Problem: Each entry must be restated exactly as it appears.

(Stored data entries)
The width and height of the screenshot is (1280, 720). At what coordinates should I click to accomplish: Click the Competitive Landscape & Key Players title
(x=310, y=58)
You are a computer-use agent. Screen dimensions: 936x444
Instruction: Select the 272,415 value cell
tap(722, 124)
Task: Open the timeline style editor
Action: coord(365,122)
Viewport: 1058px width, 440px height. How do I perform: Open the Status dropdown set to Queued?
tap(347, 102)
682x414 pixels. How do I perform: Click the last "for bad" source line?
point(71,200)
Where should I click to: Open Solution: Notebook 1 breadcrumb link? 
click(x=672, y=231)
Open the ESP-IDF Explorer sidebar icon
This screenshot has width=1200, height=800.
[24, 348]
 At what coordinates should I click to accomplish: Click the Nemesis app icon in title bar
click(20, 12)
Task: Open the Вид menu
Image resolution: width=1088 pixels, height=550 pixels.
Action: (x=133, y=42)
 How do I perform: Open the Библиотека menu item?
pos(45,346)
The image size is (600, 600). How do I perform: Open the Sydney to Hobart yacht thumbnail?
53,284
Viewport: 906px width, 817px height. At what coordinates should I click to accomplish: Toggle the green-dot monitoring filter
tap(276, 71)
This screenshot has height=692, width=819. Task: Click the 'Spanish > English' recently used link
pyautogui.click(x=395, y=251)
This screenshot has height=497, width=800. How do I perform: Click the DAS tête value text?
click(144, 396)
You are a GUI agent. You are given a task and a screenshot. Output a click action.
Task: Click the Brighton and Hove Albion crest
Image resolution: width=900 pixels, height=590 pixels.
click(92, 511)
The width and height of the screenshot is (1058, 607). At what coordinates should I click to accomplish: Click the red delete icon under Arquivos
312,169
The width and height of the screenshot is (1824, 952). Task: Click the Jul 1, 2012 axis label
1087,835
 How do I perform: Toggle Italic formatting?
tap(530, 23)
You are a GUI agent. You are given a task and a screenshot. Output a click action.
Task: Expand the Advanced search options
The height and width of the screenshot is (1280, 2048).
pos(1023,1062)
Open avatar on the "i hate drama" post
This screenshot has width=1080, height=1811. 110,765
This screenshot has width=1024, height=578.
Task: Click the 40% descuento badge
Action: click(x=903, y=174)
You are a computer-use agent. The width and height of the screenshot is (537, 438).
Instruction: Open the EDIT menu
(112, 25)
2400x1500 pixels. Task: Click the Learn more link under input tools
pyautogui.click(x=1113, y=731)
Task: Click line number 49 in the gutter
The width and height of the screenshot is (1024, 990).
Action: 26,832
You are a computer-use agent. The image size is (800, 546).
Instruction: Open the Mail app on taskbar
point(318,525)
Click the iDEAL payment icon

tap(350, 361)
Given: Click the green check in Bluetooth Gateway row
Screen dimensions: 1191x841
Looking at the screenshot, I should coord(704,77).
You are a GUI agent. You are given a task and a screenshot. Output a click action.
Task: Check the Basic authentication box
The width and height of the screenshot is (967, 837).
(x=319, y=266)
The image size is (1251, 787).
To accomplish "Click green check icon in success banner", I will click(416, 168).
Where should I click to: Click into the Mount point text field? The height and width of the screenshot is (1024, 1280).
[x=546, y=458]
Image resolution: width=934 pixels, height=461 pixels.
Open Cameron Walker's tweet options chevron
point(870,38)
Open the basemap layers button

Response to the exercise:
The width and height of the screenshot is (1280, 720). At what coordinates should I click to accomplish: Click the Competitive Landscape & Key Players title
(x=310, y=58)
You are a computer-use agent. Screen dimensions: 936x444
Instruction: Select the 272,415 value cell
tap(722, 124)
Task: Open the timeline style editor
Action: coord(365,122)
Viewport: 1058px width, 440px height. How do I perform: Open the Status dropdown set to Queued?
tap(347, 102)
682x414 pixels. How do I perform: Click the last "for bad" source line?
point(71,200)
Where should I click to: Open Solution: Notebook 1 breadcrumb link? 
click(x=672, y=231)
Open the ESP-IDF Explorer sidebar icon
This screenshot has width=1200, height=800.
[24, 348]
 At what coordinates should I click to accomplish: Click the Nemesis app icon in title bar
click(20, 12)
Task: Open the Вид menu
Image resolution: width=1088 pixels, height=550 pixels.
Action: (x=133, y=42)
 How do I perform: Open the Библиотека menu item?
pos(45,346)
The image size is (600, 600). How do I perform: Open the Sydney to Hobart yacht thumbnail?
53,284
Viewport: 906px width, 817px height. At what coordinates should I click to accomplish: Toggle the green-dot monitoring filter
tap(276, 71)
This screenshot has height=692, width=819. Task: Click the 'Spanish > English' recently used link
pyautogui.click(x=395, y=251)
This screenshot has height=497, width=800. How do I perform: Click the DAS tête value text?
click(144, 396)
You are a GUI agent. You are given a task and a screenshot. Output a click action.
Task: Click the Brighton and Hove Albion crest
Image resolution: width=900 pixels, height=590 pixels.
click(92, 511)
The width and height of the screenshot is (1058, 607). At what coordinates should I click to accomplish: Click the red delete icon under Arquivos
312,169
The width and height of the screenshot is (1824, 952). Task: Click the Jul 1, 2012 axis label
1087,835
 How do I perform: Toggle Italic formatting?
tap(530, 23)
You are a GUI agent. You are given a task and a screenshot. Output a click action.
Task: Expand the Advanced search options
The height and width of the screenshot is (1280, 2048).
pos(1023,1062)
Open avatar on the "i hate drama" post
This screenshot has width=1080, height=1811. 110,765
This screenshot has width=1024, height=578.
Task: Click the 40% descuento badge
Action: click(x=903, y=174)
You are a computer-use agent. The width and height of the screenshot is (537, 438).
Instruction: Open the EDIT menu
(112, 25)
2400x1500 pixels. Task: Click the Learn more link under input tools
pyautogui.click(x=1113, y=731)
Task: Click line number 49 in the gutter
The width and height of the screenshot is (1024, 990).
Action: 26,832
You are a computer-use agent. The image size is (800, 546).
Instruction: Open the Mail app on taskbar
point(318,525)
Click the iDEAL payment icon

tap(350, 361)
Given: Click the green check in Bluetooth Gateway row
Screen dimensions: 1191x841
Looking at the screenshot, I should coord(704,77).
You are a GUI agent. You are given a task and a screenshot. Output a click action.
Task: Check the Basic authentication box
The width and height of the screenshot is (967, 837).
(x=319, y=266)
The image size is (1251, 787).
To accomplish "Click green check icon in success banner", I will click(416, 168).
Where should I click to: Click into the Mount point text field? The height and width of the screenshot is (1024, 1280).
[x=546, y=458]
Image resolution: width=934 pixels, height=461 pixels.
Open Cameron Walker's tweet options chevron
point(870,38)
Open the basemap layers button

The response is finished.